I shake my head. “I’m sure I’ll be feeling better by Monday.”
Landon stares at me, but doesn’t say anything. I don’t need him to, I can read his disbelief.
“Well, let’s get this show on the road then.” Max grabs my bags and takes two steps toward the front door before turning around when I don’t follow suit.
“I’ll follow you guys,” I say, grabbing my keys.
“Are you supposed to drive?” Landon raises his eyebrows.
“How do you think I’ve been getting around?”
“But now that you know it’s messed up are you still supposed to be driving?” Landon continues.
I shrug. “They didn’t say not to. Driving doesn’t bother it.”
His face is tense with unease, but he doesn’t question me again. We head out to the parking lot and they get into Max’s truck and wait for me to pull out before following me back to their house.
21
Leela
Thursday is my favorite day of the week because I’m done with classes by 10 a.m., allowing me a break alone, regardless of where I’m scheduled to work for the evening. And for the first time in a long while, our fridge is still packed with the food Mom got to bring home from work.
I pull into the driveway, a cloud of dust greeting me. I open my back door to grab my bag, and my mind wanders to Wes. I only heard from him once yesterday after his appointment, and rather than tell me what happened, he’d made a joke. I’m beginning to realize that humor is how he often deals with things, unlike my family who prefers the dramatic route. Troy has always dealt with his anger in threats, Luna with yelling—my dad is a combination of both, but with age, we see less of his temper. My temper—like my hair—comes from my mom. We’re the silent ragers. We get upset by something and stomp our feet and give the cold shoulder for a week.

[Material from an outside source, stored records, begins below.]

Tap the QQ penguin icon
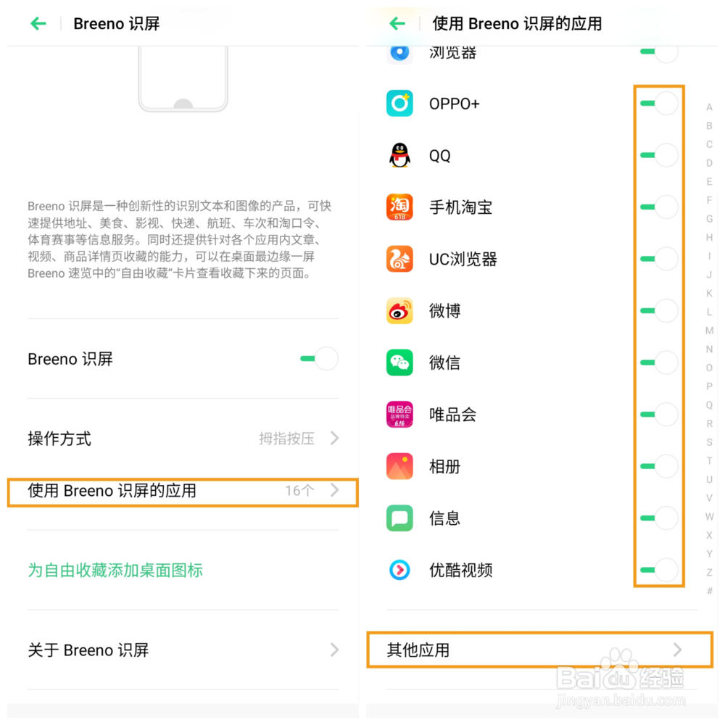 (399, 155)
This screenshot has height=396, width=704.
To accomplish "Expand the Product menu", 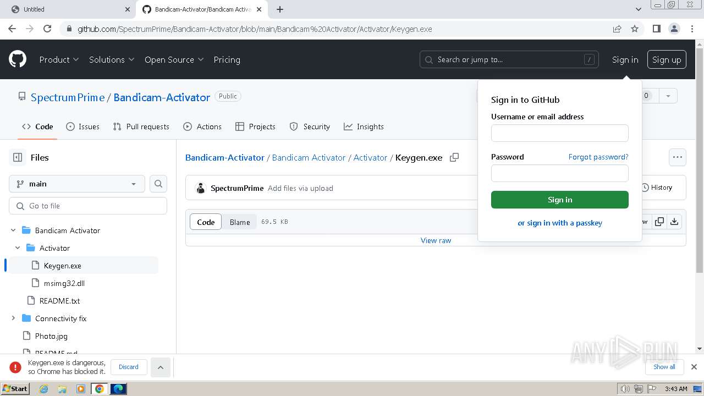I will coord(59,59).
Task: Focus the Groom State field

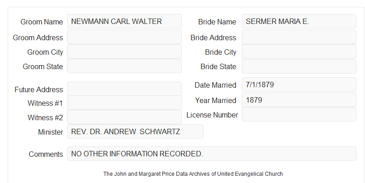Action: coord(124,66)
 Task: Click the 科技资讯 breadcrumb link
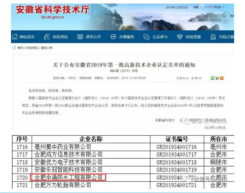32,48
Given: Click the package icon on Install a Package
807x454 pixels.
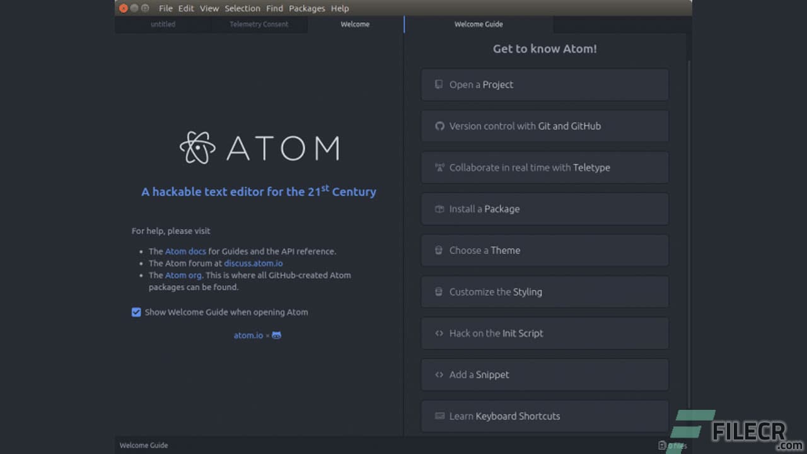Looking at the screenshot, I should (439, 209).
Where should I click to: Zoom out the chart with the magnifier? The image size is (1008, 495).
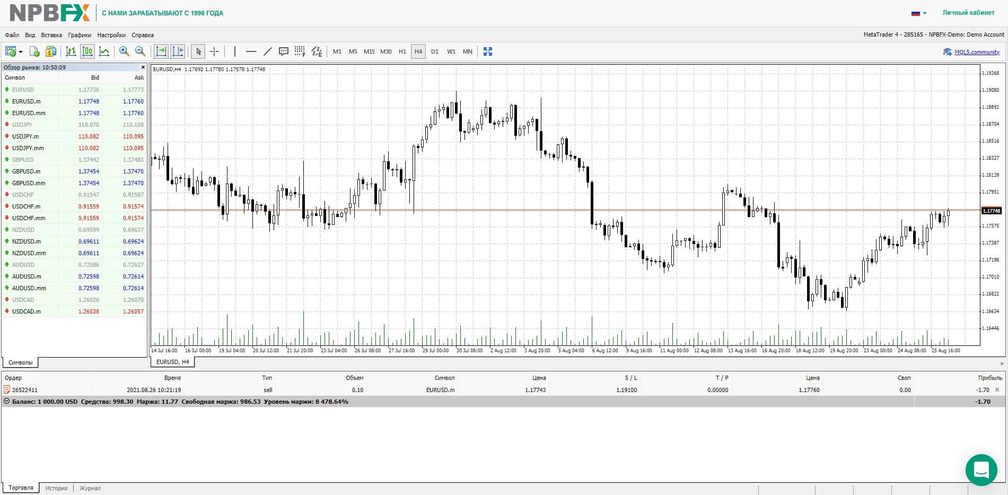click(141, 51)
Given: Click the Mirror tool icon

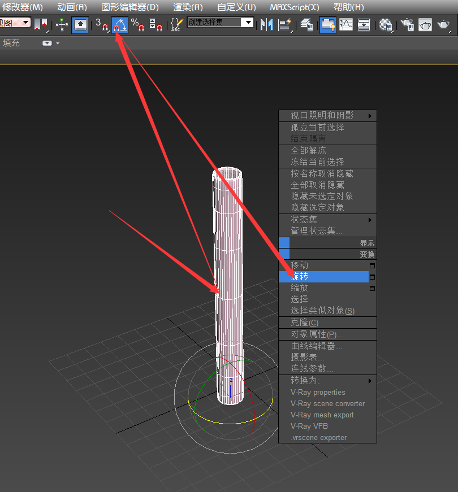Looking at the screenshot, I should 266,25.
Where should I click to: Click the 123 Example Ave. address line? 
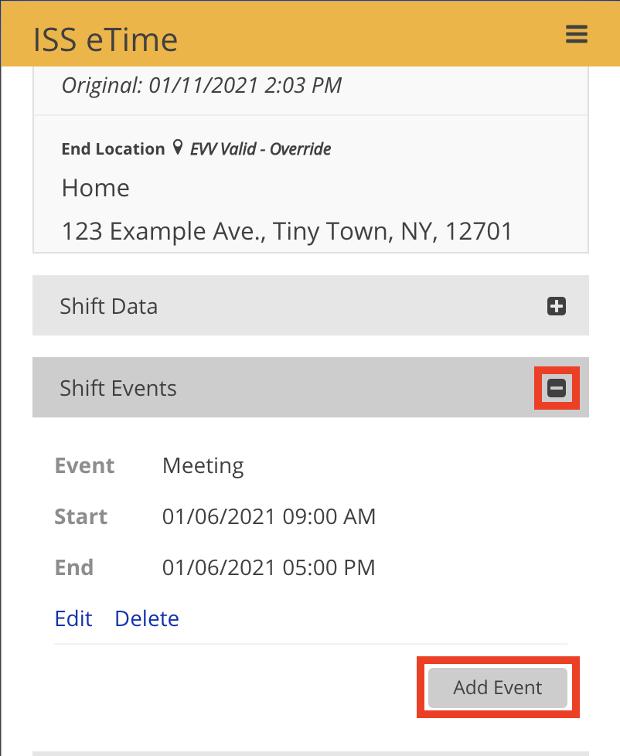pyautogui.click(x=287, y=230)
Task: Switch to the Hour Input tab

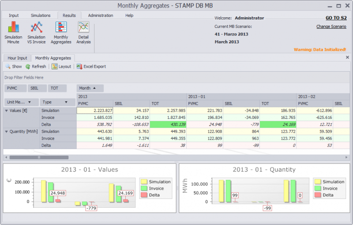Action: [17, 58]
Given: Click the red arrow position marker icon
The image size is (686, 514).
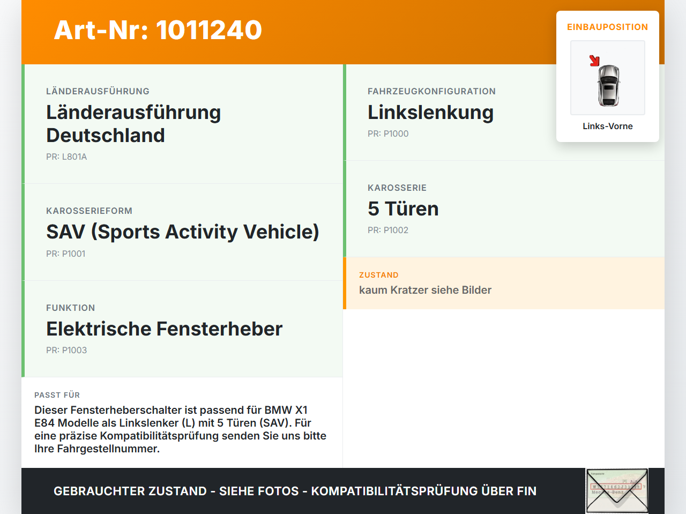Looking at the screenshot, I should pos(595,61).
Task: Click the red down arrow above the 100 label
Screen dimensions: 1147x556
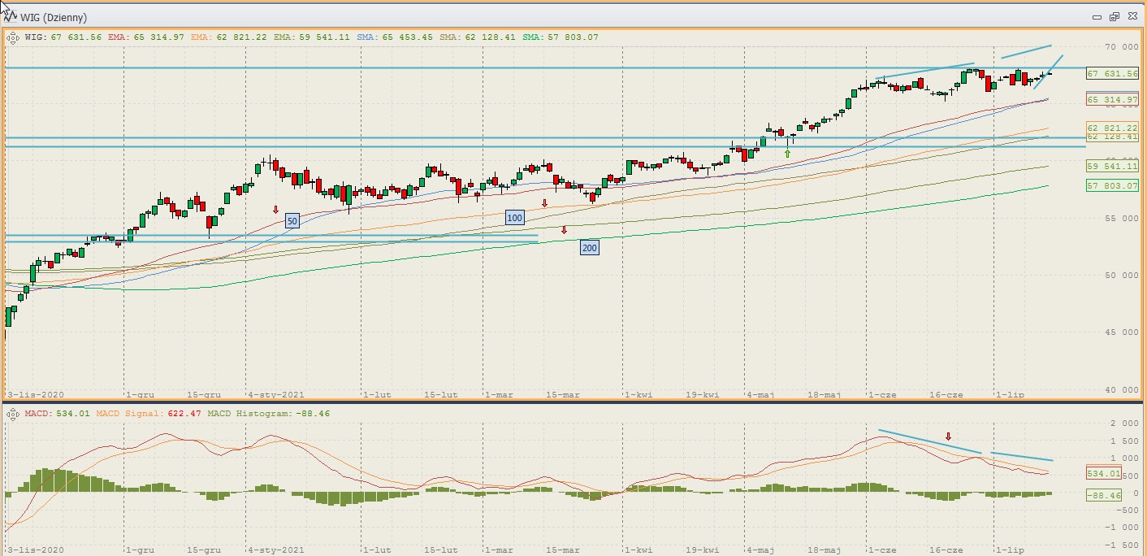Action: pos(544,203)
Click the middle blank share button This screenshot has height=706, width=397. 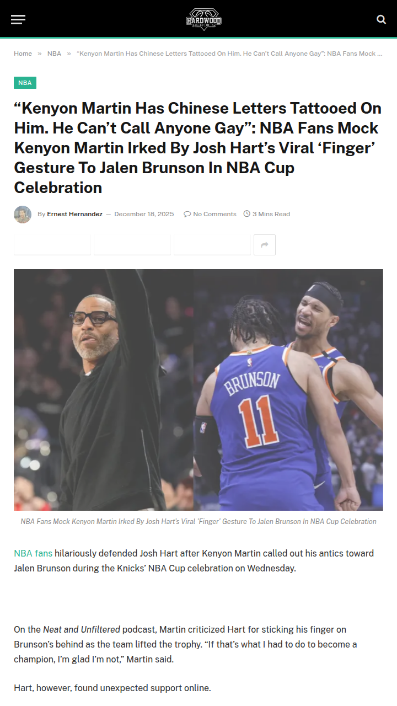132,245

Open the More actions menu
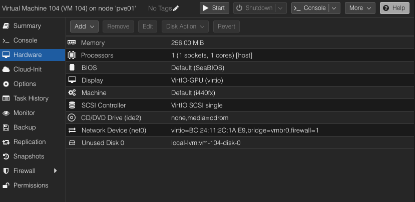click(x=360, y=8)
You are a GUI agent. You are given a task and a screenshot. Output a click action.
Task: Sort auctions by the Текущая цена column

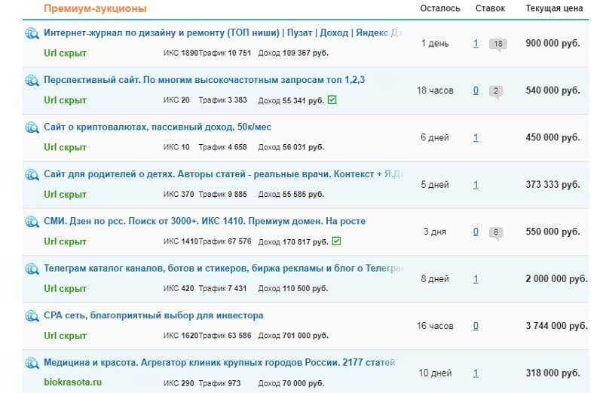(554, 8)
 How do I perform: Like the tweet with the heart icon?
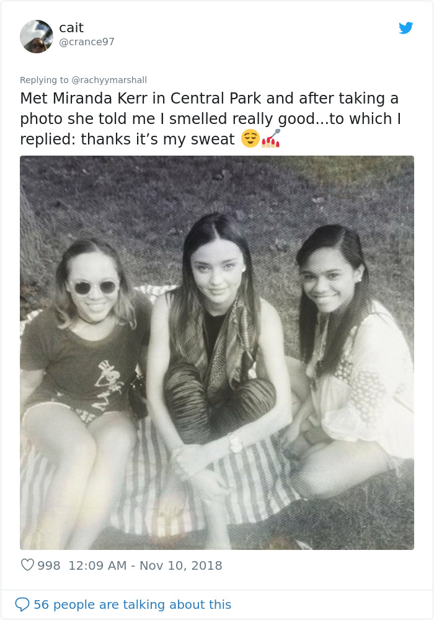tap(27, 565)
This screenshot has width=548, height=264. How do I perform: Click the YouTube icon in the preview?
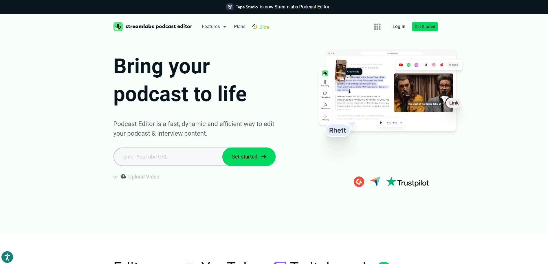[x=401, y=65]
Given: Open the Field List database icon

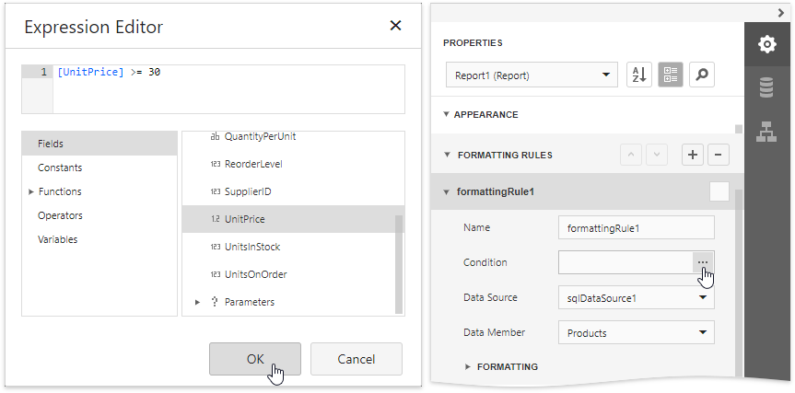Looking at the screenshot, I should click(x=766, y=88).
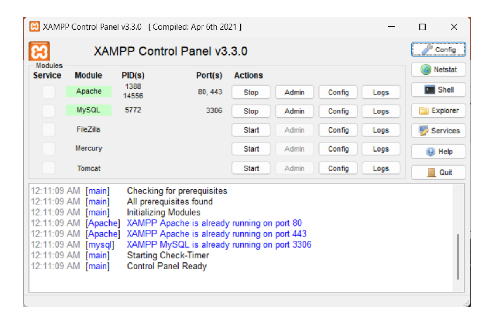Screen dimensions: 494x323
Task: Click the XAMPP title bar icon
Action: pos(35,27)
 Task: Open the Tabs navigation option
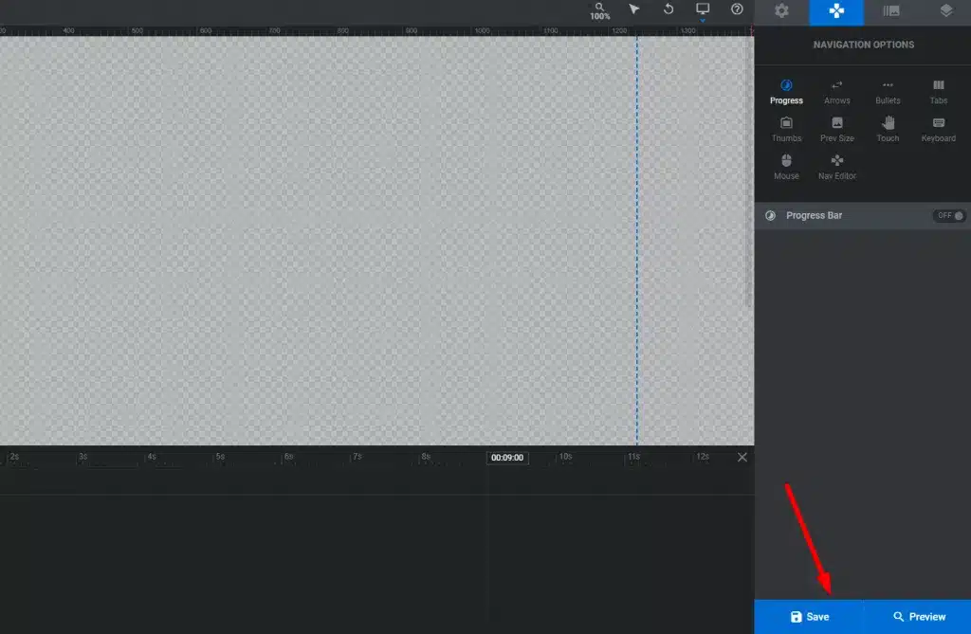tap(938, 91)
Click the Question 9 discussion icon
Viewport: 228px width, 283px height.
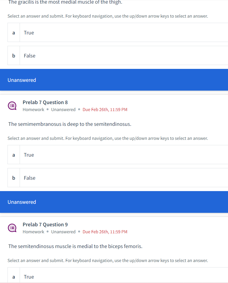tap(12, 228)
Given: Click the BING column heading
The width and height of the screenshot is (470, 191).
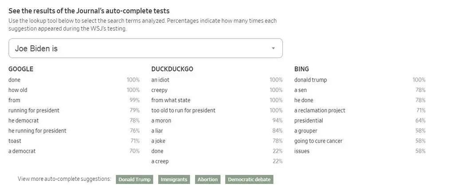Looking at the screenshot, I should (x=302, y=69).
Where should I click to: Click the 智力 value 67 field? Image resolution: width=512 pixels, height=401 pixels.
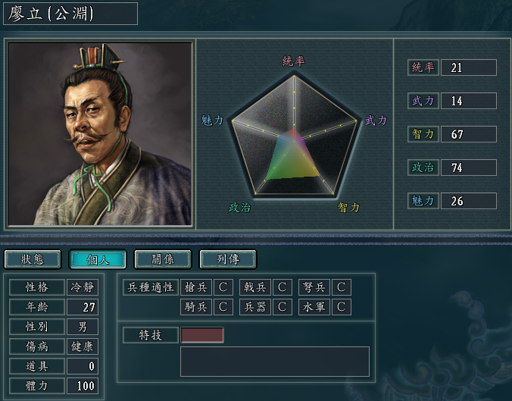tap(469, 134)
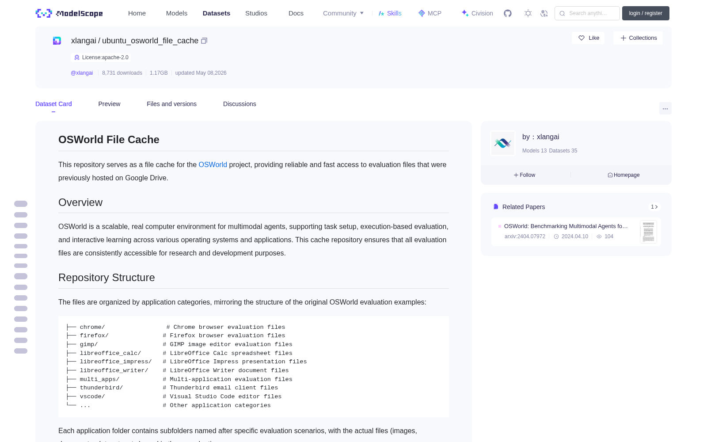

My relationship with Wes is a challenge I’ve not faced before. When Derrick and I began dating, we were in middle school, and though I didn’t see him at school because I’d already begun going to private school, I saw him daily. It was easy to make our relationship work because while our goals didn’t coincide they also didn’t conflict. I’d do homework while he watched TV, and then we’d hang out. As we got older, hanging out turned into making out. Derrick knew my family and Jasmine, and they got along, so whenever we’d have a party or we got a little extra money and we’d have a barbecue, our same group of friends would be invited—and it always included Derrick. I’m fairly certain everyone except for Jasmine is still expecting us to get back together. I think everyone misses the ease and convenience of our relationship. I often wonder if my dad and Troy knew that Derrick had slept with a dozen other women while we were dating if they’d still be holding out hope just to make things turn back to the way things were or if they’d also realize it could never happen.
After Derrick and I broke up, I was so bitter and stuck in the past that I didn’t even loo
k at other guys, and then with school and work and my volunteer hours, I was stuck in tunnel-vision. I think of the advice Jasmine’s given me—encouraging me to apply myself to my relationship with Wes. I pull out my phone to text him, determined to put forth the effort.
A movement from inside the house catches my attention, and I pause, looking to the driveway to ensure my dad’s old truck and my Mom’s small sedan aren’t there. They aren’t. I drop my shoulders, hoping Troy isn’t over. I unlock the front door and head inside, a slight tinge of nerves making my movements more drawn out.
“Hello?” I call, stepping into the house.
No one replies.
“Hello?” I call again, louder this time.
More silence.
I flip on the bank of lights, though the trailer is light with the mid-morning sun.
“If you don’t respond, I’m going to call the police!” My heart thunders in my chest. “I’m calling them!”
“It’s just me, you paranoid freak.” Luna comes around the corner holding an ice pack over her eye.
My heart is still racing as I lean against the counter in attempt to not look spooked by her unannounced presence. “What are you doing home? And why do you have an ice pack on your face? Did you get in a fight?” I walk closer to her, and in turn Luna backs up.